▶ [STATED TASK]:
Identify every line in the data below that contains the string "accomplish", matching case exactly, and copy each of those lines.

━━━━━ INFORMATION SUPPLIED

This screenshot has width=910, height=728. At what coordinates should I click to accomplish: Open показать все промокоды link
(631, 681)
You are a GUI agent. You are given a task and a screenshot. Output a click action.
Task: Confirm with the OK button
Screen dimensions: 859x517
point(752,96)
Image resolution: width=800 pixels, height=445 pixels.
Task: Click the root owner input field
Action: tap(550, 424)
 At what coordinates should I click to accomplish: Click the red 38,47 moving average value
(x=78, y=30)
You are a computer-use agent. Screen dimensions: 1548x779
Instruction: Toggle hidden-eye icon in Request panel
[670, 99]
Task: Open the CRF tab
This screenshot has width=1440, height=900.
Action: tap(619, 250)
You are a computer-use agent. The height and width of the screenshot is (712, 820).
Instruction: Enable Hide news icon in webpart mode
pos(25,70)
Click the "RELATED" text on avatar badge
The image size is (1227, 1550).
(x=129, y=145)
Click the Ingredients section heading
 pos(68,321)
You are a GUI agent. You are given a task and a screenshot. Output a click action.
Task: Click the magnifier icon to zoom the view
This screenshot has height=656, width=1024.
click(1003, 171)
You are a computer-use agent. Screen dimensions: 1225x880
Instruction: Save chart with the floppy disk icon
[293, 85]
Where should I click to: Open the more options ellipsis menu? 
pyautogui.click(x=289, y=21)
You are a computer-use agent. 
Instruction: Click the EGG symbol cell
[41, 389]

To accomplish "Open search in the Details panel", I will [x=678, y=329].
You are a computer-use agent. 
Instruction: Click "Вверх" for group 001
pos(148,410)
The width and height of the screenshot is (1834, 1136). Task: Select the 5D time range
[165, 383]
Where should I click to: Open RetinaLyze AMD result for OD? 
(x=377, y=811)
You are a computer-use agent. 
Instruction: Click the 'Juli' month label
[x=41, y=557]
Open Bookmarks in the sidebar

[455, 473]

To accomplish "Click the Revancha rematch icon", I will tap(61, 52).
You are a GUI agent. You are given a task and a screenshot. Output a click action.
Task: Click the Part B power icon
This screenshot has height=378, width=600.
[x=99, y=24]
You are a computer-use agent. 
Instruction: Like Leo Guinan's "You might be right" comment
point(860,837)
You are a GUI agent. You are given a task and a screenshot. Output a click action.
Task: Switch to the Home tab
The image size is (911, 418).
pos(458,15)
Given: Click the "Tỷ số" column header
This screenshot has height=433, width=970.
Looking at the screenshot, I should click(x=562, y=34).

━━━━━━━━━━

▶ [WRITTEN SOLUTION]:
This screenshot has width=910, height=728. At what coordinates should I click to accomplish: Open показать все промокоды link
 At what coordinates should I click to accomplish: Click the red 38,47 moving average value
To accomplish "Open search in the Details panel", I will [x=678, y=329].
To accomplish "Click the Revancha rematch icon", I will tap(61, 52).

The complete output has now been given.